[Part of a data file]
- - - - -
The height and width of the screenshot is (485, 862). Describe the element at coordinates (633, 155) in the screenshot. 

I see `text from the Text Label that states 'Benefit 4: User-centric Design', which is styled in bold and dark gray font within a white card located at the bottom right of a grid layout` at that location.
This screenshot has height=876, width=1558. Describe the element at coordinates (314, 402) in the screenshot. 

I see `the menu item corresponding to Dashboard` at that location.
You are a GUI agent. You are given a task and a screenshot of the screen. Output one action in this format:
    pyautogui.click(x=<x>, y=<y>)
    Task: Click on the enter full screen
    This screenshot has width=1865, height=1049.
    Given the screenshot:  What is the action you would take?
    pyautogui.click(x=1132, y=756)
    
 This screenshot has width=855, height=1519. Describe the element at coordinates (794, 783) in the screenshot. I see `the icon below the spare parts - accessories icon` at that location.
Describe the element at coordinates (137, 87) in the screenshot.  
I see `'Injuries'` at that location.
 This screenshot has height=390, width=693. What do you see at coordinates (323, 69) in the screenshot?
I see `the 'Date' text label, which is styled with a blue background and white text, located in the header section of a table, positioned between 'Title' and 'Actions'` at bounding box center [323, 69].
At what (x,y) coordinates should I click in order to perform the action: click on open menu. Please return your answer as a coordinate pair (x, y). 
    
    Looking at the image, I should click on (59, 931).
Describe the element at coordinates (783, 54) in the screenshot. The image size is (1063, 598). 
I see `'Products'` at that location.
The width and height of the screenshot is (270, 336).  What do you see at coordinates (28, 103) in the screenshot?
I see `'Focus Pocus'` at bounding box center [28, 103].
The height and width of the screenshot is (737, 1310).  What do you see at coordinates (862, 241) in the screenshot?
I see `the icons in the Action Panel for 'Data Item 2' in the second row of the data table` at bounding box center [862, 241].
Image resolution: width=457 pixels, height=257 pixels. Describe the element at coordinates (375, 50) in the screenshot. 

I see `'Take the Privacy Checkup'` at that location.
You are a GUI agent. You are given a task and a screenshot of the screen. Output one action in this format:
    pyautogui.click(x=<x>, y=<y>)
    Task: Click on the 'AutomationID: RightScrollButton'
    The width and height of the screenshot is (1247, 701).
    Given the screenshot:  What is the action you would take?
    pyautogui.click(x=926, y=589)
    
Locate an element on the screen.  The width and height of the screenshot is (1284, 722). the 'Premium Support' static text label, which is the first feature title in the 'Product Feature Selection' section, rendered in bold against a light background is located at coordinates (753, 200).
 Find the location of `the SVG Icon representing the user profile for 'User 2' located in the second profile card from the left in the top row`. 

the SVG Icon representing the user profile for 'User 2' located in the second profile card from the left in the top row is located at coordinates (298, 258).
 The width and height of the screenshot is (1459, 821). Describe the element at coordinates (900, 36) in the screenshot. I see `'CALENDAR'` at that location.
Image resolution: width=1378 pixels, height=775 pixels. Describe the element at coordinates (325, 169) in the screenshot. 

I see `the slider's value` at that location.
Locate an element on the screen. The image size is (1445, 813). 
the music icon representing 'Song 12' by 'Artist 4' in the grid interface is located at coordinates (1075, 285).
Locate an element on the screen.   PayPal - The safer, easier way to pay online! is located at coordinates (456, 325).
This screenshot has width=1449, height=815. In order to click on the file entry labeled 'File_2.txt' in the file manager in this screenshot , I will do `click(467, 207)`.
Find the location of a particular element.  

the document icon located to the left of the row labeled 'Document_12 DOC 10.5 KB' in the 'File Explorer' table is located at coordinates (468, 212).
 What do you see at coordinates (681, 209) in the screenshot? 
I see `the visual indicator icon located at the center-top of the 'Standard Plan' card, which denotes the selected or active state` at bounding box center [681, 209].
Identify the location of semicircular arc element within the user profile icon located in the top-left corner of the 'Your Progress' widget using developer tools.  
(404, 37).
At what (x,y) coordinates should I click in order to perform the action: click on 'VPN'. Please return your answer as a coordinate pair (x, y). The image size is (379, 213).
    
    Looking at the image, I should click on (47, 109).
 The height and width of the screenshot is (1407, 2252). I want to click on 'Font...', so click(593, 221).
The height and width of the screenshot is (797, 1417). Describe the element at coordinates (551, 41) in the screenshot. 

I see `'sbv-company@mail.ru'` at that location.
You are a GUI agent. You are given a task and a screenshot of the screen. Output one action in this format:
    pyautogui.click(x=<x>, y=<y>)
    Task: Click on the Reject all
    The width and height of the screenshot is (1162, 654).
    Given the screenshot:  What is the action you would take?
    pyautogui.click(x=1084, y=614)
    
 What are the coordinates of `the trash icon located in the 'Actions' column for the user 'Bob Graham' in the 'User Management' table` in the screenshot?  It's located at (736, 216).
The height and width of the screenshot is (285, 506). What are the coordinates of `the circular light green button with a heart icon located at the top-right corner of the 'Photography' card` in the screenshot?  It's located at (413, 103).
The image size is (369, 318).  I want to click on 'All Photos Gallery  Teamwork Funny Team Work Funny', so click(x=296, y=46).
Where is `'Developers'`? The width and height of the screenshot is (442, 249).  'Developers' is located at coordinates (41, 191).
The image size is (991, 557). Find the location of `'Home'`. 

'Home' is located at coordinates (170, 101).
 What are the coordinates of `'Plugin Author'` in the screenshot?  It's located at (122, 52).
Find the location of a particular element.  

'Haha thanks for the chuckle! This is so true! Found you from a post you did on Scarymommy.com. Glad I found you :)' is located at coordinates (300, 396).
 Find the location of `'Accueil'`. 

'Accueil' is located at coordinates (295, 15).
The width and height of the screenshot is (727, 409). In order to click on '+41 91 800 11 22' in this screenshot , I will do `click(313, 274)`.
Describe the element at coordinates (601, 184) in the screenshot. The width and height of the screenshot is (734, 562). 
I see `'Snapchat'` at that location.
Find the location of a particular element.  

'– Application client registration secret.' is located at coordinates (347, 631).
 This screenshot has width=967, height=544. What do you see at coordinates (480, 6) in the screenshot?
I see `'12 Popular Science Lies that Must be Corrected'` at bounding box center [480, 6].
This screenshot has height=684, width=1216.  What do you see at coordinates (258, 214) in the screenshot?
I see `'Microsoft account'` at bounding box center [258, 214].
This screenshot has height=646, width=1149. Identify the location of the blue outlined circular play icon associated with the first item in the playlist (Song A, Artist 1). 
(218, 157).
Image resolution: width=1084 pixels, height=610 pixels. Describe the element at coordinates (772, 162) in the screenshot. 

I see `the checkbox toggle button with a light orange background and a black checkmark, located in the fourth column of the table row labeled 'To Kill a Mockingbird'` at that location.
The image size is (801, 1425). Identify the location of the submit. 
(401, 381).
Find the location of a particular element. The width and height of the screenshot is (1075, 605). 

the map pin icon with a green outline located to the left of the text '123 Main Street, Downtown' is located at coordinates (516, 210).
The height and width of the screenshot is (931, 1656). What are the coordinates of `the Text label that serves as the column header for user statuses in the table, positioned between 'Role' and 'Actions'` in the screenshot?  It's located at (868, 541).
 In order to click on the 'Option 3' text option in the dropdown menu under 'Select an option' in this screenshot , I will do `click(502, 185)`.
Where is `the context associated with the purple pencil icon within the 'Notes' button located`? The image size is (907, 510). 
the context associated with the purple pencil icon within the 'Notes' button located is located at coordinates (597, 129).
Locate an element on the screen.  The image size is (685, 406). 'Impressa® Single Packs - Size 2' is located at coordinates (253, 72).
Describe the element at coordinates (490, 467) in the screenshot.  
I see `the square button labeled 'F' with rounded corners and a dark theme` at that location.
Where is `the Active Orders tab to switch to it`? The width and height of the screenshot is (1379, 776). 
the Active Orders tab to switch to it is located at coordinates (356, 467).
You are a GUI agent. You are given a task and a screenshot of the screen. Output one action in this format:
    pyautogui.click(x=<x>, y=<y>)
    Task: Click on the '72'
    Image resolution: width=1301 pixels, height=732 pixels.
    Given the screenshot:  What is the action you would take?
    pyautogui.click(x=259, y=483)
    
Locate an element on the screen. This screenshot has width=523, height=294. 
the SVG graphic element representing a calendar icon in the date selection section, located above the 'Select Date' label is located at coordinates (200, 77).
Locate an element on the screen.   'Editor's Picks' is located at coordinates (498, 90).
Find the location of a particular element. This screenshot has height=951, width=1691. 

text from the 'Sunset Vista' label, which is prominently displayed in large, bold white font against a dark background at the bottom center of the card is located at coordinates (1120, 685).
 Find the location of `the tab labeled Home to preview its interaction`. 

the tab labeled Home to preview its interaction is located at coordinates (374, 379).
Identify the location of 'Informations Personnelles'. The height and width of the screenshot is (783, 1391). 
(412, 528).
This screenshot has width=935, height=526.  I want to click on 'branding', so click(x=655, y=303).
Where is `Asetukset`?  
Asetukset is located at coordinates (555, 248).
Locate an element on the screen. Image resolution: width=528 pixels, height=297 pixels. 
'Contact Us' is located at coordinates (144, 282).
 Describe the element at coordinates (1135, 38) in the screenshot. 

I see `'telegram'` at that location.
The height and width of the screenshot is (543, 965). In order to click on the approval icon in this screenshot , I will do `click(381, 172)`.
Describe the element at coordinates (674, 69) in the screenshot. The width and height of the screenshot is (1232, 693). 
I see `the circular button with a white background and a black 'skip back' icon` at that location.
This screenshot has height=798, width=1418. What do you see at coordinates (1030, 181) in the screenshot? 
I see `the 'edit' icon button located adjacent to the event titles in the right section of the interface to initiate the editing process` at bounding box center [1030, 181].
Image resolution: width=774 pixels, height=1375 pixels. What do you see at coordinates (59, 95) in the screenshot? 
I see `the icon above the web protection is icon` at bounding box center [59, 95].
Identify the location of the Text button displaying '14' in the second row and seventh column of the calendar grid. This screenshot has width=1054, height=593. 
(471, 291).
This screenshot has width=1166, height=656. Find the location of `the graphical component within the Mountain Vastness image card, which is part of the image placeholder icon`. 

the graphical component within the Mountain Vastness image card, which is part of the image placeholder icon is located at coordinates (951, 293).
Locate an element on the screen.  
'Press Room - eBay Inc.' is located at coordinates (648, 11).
- - - - -
Copy out again, unchanged, the lines from the beginning of the records through the line containing "This screenshot has width=855, height=1519.", including that line.

The height and width of the screenshot is (485, 862). Describe the element at coordinates (633, 155) in the screenshot. 

I see `text from the Text Label that states 'Benefit 4: User-centric Design', which is styled in bold and dark gray font within a white card located at the bottom right of a grid layout` at that location.
This screenshot has height=876, width=1558. Describe the element at coordinates (314, 402) in the screenshot. 

I see `the menu item corresponding to Dashboard` at that location.
You are a GUI agent. You are given a task and a screenshot of the screen. Output one action in this format:
    pyautogui.click(x=<x>, y=<y>)
    Task: Click on the enter full screen
    This screenshot has width=1865, height=1049.
    Given the screenshot:  What is the action you would take?
    pyautogui.click(x=1132, y=756)
    
 This screenshot has width=855, height=1519. Describe the element at coordinates (794, 783) in the screenshot. I see `the icon below the spare parts - accessories icon` at that location.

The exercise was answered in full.